Every line between the top of the data below and the line with "The Ultimate Guide", both ends included, must be retyped exactly.

********************

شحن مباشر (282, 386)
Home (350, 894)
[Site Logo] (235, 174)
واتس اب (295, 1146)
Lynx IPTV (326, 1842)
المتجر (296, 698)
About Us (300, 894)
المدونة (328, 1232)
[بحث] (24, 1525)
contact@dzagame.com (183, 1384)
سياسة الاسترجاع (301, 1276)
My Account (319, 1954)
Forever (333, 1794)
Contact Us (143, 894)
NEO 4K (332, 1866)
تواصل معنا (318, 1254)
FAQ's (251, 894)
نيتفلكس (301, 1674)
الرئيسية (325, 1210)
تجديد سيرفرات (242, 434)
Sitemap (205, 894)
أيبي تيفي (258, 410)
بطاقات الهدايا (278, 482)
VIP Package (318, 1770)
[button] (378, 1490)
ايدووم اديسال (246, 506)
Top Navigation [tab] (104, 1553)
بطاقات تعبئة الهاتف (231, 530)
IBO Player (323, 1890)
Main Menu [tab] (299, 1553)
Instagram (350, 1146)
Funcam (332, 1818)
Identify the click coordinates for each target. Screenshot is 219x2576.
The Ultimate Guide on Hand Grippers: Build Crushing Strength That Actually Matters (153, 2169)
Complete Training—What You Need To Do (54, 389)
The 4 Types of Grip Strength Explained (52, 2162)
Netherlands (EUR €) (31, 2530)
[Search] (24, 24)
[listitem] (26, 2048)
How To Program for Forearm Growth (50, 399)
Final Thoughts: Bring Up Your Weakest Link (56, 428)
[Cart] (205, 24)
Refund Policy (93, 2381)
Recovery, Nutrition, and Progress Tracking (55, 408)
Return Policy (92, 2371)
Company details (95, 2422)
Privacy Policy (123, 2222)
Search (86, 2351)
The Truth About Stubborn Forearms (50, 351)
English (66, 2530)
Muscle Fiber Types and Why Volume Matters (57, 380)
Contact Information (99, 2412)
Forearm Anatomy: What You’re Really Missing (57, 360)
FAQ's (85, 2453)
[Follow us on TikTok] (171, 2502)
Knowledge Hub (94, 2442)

********************

(ANSWER SPACE)
شحن مباشر (282, 386)
Home (350, 894)
[Site Logo] (235, 174)
واتس اب (295, 1146)
Lynx IPTV (326, 1842)
المتجر (296, 698)
About Us (300, 894)
المدونة (328, 1232)
[بحث] (24, 1525)
contact@dzagame.com (183, 1384)
سياسة الاسترجاع (301, 1276)
My Account (319, 1954)
Forever (333, 1794)
Contact Us (143, 894)
NEO 4K (332, 1866)
تواصل معنا (318, 1254)
FAQ's (251, 894)
نيتفلكس (301, 1674)
الرئيسية (325, 1210)
تجديد سيرفرات (242, 434)
Sitemap (205, 894)
أيبي تيفي (258, 410)
بطاقات الهدايا (278, 482)
VIP Package (318, 1770)
[button] (378, 1490)
ايدووم اديسال (246, 506)
Top Navigation [tab] (104, 1553)
بطاقات تعبئة الهاتف (231, 530)
IBO Player (323, 1890)
Main Menu [tab] (299, 1553)
Instagram (350, 1146)
Funcam (332, 1818)
Identify the click coordinates for each target. Screenshot is 219x2576.
The Ultimate Guide on Hand Grippers: Build Crushing Strength That Actually Matters (153, 2169)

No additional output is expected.